■ **ACTIVITY**
Retype all of the entries precisely.

Items listed in a dataset:

◆ ◆ ◆ ◆ ◆

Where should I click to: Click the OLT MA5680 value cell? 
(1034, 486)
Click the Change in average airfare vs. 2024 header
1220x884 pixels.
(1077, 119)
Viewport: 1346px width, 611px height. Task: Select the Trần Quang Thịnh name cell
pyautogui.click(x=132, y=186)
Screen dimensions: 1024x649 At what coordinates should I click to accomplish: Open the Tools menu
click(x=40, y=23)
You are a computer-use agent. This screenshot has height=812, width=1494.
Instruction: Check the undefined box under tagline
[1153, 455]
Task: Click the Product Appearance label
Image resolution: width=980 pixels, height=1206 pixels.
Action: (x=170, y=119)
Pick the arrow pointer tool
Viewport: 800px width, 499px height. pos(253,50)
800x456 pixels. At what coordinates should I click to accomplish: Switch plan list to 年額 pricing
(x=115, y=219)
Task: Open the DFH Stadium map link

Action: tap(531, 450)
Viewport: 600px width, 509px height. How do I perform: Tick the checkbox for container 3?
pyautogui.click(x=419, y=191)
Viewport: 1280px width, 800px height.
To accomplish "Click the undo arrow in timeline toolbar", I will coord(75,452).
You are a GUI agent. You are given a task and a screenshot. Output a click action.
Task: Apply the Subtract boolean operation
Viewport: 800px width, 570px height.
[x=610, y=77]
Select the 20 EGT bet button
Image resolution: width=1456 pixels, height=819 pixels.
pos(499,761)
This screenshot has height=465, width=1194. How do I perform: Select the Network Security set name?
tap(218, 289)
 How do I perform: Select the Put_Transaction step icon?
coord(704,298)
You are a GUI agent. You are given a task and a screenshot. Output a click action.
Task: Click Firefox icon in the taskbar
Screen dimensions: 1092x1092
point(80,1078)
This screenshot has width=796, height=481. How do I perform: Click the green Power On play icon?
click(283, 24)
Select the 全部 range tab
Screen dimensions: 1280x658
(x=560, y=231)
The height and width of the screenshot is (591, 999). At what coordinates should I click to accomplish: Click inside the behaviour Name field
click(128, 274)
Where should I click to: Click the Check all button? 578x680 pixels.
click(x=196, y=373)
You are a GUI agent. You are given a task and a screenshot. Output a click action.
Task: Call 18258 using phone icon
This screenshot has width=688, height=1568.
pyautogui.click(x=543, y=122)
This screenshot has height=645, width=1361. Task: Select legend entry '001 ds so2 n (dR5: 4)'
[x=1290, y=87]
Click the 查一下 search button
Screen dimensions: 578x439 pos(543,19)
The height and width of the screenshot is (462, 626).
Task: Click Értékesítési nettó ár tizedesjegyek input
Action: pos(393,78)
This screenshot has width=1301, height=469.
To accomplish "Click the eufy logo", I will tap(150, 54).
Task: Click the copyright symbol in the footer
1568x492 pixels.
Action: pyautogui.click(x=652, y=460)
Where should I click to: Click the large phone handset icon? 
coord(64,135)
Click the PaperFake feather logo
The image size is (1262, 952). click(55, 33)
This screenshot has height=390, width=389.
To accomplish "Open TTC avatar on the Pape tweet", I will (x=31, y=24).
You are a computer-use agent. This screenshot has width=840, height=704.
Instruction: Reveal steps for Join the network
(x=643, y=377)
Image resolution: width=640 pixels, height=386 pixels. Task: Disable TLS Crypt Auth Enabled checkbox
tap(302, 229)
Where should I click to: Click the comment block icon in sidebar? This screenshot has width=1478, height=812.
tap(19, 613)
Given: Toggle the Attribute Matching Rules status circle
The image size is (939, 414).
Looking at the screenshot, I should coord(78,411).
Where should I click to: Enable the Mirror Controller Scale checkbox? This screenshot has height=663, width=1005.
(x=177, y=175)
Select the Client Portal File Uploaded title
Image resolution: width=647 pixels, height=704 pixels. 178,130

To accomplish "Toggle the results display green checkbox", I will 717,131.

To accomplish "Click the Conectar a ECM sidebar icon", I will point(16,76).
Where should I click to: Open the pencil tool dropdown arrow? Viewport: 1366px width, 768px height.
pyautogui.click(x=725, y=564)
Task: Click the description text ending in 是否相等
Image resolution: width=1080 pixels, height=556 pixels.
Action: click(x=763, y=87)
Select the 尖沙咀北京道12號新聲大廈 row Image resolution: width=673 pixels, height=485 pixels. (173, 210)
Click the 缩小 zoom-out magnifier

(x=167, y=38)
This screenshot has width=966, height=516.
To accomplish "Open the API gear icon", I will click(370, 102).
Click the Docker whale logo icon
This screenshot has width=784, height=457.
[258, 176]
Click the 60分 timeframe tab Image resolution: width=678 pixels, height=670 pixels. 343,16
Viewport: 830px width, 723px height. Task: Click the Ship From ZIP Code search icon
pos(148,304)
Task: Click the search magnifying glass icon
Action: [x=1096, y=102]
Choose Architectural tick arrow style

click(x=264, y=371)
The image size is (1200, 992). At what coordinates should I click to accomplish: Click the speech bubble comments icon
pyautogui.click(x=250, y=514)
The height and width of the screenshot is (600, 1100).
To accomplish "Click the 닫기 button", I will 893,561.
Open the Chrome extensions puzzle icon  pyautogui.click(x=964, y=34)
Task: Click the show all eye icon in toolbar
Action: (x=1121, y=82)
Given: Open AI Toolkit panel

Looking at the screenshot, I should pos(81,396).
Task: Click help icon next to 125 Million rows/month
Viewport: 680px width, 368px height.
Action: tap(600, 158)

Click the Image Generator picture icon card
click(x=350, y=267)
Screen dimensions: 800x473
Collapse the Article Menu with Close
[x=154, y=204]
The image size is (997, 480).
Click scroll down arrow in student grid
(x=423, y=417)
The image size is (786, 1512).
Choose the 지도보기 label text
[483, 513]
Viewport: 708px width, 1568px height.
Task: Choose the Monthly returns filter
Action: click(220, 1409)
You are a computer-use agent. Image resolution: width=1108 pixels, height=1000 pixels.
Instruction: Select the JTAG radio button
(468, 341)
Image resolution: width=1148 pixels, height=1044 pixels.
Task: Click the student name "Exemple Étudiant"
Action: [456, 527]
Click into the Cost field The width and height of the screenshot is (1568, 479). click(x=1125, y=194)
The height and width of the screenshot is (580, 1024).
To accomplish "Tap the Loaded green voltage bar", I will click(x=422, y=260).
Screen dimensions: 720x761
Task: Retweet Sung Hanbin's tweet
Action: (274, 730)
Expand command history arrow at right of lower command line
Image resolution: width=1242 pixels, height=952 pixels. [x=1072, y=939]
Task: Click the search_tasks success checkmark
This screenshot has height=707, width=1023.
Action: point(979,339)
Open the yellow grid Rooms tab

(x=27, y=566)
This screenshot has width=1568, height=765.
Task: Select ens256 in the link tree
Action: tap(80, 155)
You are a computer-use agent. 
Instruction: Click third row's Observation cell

◆ ◆ ◆ ◆ ◆

■ **RESULT OF THE TASK**
Where should I click to: Click the OLT MA5680 value cell? 
(1034, 486)
Click the Change in average airfare vs. 2024 header
1220x884 pixels.
(1077, 119)
Viewport: 1346px width, 611px height. Task: Select the Trần Quang Thịnh name cell
pyautogui.click(x=132, y=186)
Screen dimensions: 1024x649 At what coordinates should I click to accomplish: Open the Tools menu
click(x=40, y=23)
You are a computer-use agent. This screenshot has height=812, width=1494.
Instruction: Check the undefined box under tagline
[1153, 455]
Task: Click the Product Appearance label
Image resolution: width=980 pixels, height=1206 pixels.
Action: (x=170, y=119)
Pick the arrow pointer tool
Viewport: 800px width, 499px height. pos(253,50)
800x456 pixels. At what coordinates should I click to accomplish: Switch plan list to 年額 pricing
(x=115, y=219)
Task: Open the DFH Stadium map link

Action: tap(531, 450)
Viewport: 600px width, 509px height. How do I perform: Tick the checkbox for container 3?
pyautogui.click(x=419, y=191)
Viewport: 1280px width, 800px height.
To accomplish "Click the undo arrow in timeline toolbar", I will coord(75,452).
You are a GUI agent. You are given a task and a screenshot. Output a click action.
Task: Apply the Subtract boolean operation
Viewport: 800px width, 570px height.
[x=610, y=77]
Select the 20 EGT bet button
Image resolution: width=1456 pixels, height=819 pixels.
pos(499,761)
This screenshot has height=465, width=1194. How do I perform: Select the Network Security set name?
tap(218, 289)
 How do I perform: Select the Put_Transaction step icon?
coord(704,298)
You are a GUI agent. You are given a task and a screenshot. Output a click action.
Task: Click Firefox icon in the taskbar
Screen dimensions: 1092x1092
point(80,1078)
This screenshot has width=796, height=481. How do I perform: Click the green Power On play icon?
click(283, 24)
Select the 全部 range tab
Screen dimensions: 1280x658
(x=560, y=231)
The height and width of the screenshot is (591, 999). At what coordinates should I click to accomplish: Click inside the behaviour Name field
click(128, 274)
Where should I click to: Click the Check all button? 578x680 pixels.
click(x=196, y=373)
You are a GUI agent. You are given a task and a screenshot. Output a click action.
Task: Call 18258 using phone icon
This screenshot has width=688, height=1568.
pyautogui.click(x=543, y=122)
This screenshot has height=645, width=1361. Task: Select legend entry '001 ds so2 n (dR5: 4)'
[x=1290, y=87]
Click the 查一下 search button
Screen dimensions: 578x439 pos(543,19)
The height and width of the screenshot is (462, 626).
Task: Click Értékesítési nettó ár tizedesjegyek input
Action: pos(393,78)
This screenshot has width=1301, height=469.
To accomplish "Click the eufy logo", I will tap(150, 54).
Task: Click the copyright symbol in the footer
1568x492 pixels.
Action: pyautogui.click(x=652, y=460)
Where should I click to: Click the large phone handset icon? 
coord(64,135)
Click the PaperFake feather logo
The image size is (1262, 952). click(55, 33)
This screenshot has height=390, width=389.
To accomplish "Open TTC avatar on the Pape tweet", I will (x=31, y=24).
You are a computer-use agent. This screenshot has width=840, height=704.
Instruction: Reveal steps for Join the network
(x=643, y=377)
Image resolution: width=640 pixels, height=386 pixels. Task: Disable TLS Crypt Auth Enabled checkbox
tap(302, 229)
Where should I click to: Click the comment block icon in sidebar? This screenshot has width=1478, height=812.
tap(19, 613)
Given: Toggle the Attribute Matching Rules status circle
The image size is (939, 414).
Looking at the screenshot, I should coord(78,411).
Where should I click to: Enable the Mirror Controller Scale checkbox? This screenshot has height=663, width=1005.
(x=177, y=175)
Select the Client Portal File Uploaded title
Image resolution: width=647 pixels, height=704 pixels. 178,130

To accomplish "Toggle the results display green checkbox", I will 717,131.

To accomplish "Click the Conectar a ECM sidebar icon", I will point(16,76).
Where should I click to: Open the pencil tool dropdown arrow? Viewport: 1366px width, 768px height.
pyautogui.click(x=725, y=564)
Task: Click the description text ending in 是否相等
Image resolution: width=1080 pixels, height=556 pixels.
Action: click(x=763, y=87)
Select the 尖沙咀北京道12號新聲大廈 row Image resolution: width=673 pixels, height=485 pixels. (173, 210)
Click the 缩小 zoom-out magnifier

(x=167, y=38)
This screenshot has width=966, height=516.
To accomplish "Open the API gear icon", I will click(370, 102).
Click the Docker whale logo icon
This screenshot has width=784, height=457.
[258, 176]
Click the 60分 timeframe tab Image resolution: width=678 pixels, height=670 pixels. 343,16
Viewport: 830px width, 723px height. Task: Click the Ship From ZIP Code search icon
pos(148,304)
Task: Click the search magnifying glass icon
Action: [x=1096, y=102]
Choose Architectural tick arrow style

click(x=264, y=371)
The image size is (1200, 992). At what coordinates should I click to accomplish: Click the speech bubble comments icon
pyautogui.click(x=250, y=514)
The height and width of the screenshot is (600, 1100).
To accomplish "Click the 닫기 button", I will 893,561.
Open the Chrome extensions puzzle icon  pyautogui.click(x=964, y=34)
Task: Click the show all eye icon in toolbar
Action: (x=1121, y=82)
Given: Open AI Toolkit panel

Looking at the screenshot, I should pos(81,396).
Task: Click help icon next to 125 Million rows/month
Viewport: 680px width, 368px height.
Action: tap(600, 158)

Click the Image Generator picture icon card
click(x=350, y=267)
Screen dimensions: 800x473
Collapse the Article Menu with Close
[x=154, y=204]
The image size is (997, 480).
Click scroll down arrow in student grid
(x=423, y=417)
The image size is (786, 1512).
Choose the 지도보기 label text
[483, 513]
Viewport: 708px width, 1568px height.
Task: Choose the Monthly returns filter
Action: click(220, 1409)
You are a computer-use agent. Image resolution: width=1108 pixels, height=1000 pixels.
Instruction: Select the JTAG radio button
(468, 341)
Image resolution: width=1148 pixels, height=1044 pixels.
Task: Click the student name "Exemple Étudiant"
Action: [456, 527]
Click into the Cost field The width and height of the screenshot is (1568, 479). click(x=1125, y=194)
The height and width of the screenshot is (580, 1024).
To accomplish "Tap the Loaded green voltage bar", I will click(x=422, y=260).
Screen dimensions: 720x761
Task: Retweet Sung Hanbin's tweet
Action: (274, 730)
Expand command history arrow at right of lower command line
Image resolution: width=1242 pixels, height=952 pixels. [x=1072, y=939]
Task: Click the search_tasks success checkmark
This screenshot has height=707, width=1023.
Action: point(979,339)
Open the yellow grid Rooms tab

(x=27, y=566)
This screenshot has width=1568, height=765.
Task: Select ens256 in the link tree
Action: tap(80, 155)
You are a computer-use agent. 
Instruction: Click third row's Observation cell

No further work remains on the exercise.